— Start of Supplied records —
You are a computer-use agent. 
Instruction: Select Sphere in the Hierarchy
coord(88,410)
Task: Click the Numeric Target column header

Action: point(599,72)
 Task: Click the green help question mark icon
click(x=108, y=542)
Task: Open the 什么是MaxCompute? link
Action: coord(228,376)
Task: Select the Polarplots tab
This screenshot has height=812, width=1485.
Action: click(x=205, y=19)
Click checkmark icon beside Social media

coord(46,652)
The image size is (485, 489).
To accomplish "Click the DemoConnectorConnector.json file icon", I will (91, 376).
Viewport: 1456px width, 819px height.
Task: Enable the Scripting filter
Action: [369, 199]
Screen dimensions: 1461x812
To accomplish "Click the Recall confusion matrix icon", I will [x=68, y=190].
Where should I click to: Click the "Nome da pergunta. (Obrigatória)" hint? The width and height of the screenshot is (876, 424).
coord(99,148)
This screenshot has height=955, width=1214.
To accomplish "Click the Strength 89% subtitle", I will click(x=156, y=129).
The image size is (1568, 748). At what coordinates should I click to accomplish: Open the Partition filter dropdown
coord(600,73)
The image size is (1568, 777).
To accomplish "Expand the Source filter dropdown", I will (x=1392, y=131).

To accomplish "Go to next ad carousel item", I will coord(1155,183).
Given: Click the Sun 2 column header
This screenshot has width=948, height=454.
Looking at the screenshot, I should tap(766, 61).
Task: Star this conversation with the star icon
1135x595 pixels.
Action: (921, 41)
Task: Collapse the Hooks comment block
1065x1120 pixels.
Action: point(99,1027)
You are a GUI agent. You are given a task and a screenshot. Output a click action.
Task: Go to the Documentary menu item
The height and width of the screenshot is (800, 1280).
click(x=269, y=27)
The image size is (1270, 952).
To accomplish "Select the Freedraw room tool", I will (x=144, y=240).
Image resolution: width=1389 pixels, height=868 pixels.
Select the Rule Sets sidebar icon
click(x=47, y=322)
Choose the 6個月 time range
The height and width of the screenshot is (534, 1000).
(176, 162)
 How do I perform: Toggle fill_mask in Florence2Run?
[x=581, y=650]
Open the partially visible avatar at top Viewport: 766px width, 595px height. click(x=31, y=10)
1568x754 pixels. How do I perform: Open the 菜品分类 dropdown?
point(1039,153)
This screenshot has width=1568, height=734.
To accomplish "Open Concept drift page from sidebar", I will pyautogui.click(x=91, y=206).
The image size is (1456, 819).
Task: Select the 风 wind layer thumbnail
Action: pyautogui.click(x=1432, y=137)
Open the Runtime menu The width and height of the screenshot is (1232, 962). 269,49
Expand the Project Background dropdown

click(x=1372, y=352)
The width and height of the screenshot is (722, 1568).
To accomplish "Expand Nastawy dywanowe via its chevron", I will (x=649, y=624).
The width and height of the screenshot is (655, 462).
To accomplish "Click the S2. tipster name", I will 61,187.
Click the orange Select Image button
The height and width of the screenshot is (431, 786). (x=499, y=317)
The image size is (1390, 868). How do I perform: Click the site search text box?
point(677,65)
— End of Supplied records —
#### Stated problem
Rewrite all the entries above as a numbered list, one line per item, and omit the blank lines.

#### Final answer
1. You are a computer-use agent. 
2. Instruction: Select Sphere in the Hierarchy
3. coord(88,410)
4. Task: Click the Numeric Target column header
5. Action: point(599,72)
6.  Task: Click the green help question mark icon
7. click(x=108, y=542)
8. Task: Open the 什么是MaxCompute? link
9. Action: coord(228,376)
10. Task: Select the Polarplots tab
11. This screenshot has height=812, width=1485.
12. Action: click(x=205, y=19)
13. Click checkmark icon beside Social media
14. coord(46,652)
15. The image size is (485, 489).
16. To accomplish "Click the DemoConnectorConnector.json file icon", I will (91, 376).
17. Viewport: 1456px width, 819px height.
18. Task: Enable the Scripting filter
19. Action: [369, 199]
20. Screen dimensions: 1461x812
21. To accomplish "Click the Recall confusion matrix icon", I will [x=68, y=190].
22. Where should I click to: Click the "Nome da pergunta. (Obrigatória)" hint? The width and height of the screenshot is (876, 424).
23. coord(99,148)
24. This screenshot has height=955, width=1214.
25. To accomplish "Click the Strength 89% subtitle", I will click(x=156, y=129).
26. The image size is (1568, 748). At what coordinates should I click to accomplish: Open the Partition filter dropdown
27. coord(600,73)
28. The image size is (1568, 777).
29. To accomplish "Expand the Source filter dropdown", I will (x=1392, y=131).
30. To accomplish "Go to next ad carousel item", I will coord(1155,183).
31. Given: Click the Sun 2 column header
32. This screenshot has width=948, height=454.
33. Looking at the screenshot, I should tap(766, 61).
34. Task: Star this conversation with the star icon
35. 1135x595 pixels.
36. Action: (921, 41)
37. Task: Collapse the Hooks comment block
38. 1065x1120 pixels.
39. Action: point(99,1027)
40. You are a GUI agent. You are given a task and a screenshot. Output a click action.
41. Task: Go to the Documentary menu item
42. The height and width of the screenshot is (800, 1280).
43. click(x=269, y=27)
44. The image size is (1270, 952).
45. To accomplish "Select the Freedraw room tool", I will (x=144, y=240).
46. Image resolution: width=1389 pixels, height=868 pixels.
47. Select the Rule Sets sidebar icon
48. click(x=47, y=322)
49. Choose the 6個月 time range
50. The height and width of the screenshot is (534, 1000).
51. (176, 162)
52.  How do I perform: Toggle fill_mask in Florence2Run?
53. [x=581, y=650]
54. Open the partially visible avatar at top Viewport: 766px width, 595px height. click(x=31, y=10)
55. 1568x754 pixels. How do I perform: Open the 菜品分类 dropdown?
56. point(1039,153)
57. This screenshot has width=1568, height=734.
58. To accomplish "Open Concept drift page from sidebar", I will pyautogui.click(x=91, y=206).
59. The image size is (1456, 819).
60. Task: Select the 风 wind layer thumbnail
61. Action: pyautogui.click(x=1432, y=137)
62. Open the Runtime menu The width and height of the screenshot is (1232, 962). 269,49
63. Expand the Project Background dropdown
64. click(x=1372, y=352)
65. The width and height of the screenshot is (722, 1568).
66. To accomplish "Expand Nastawy dywanowe via its chevron", I will (x=649, y=624).
67. The width and height of the screenshot is (655, 462).
68. To accomplish "Click the S2. tipster name", I will 61,187.
69. Click the orange Select Image button
70. The height and width of the screenshot is (431, 786). (x=499, y=317)
71. The image size is (1390, 868). How do I perform: Click the site search text box?
72. point(677,65)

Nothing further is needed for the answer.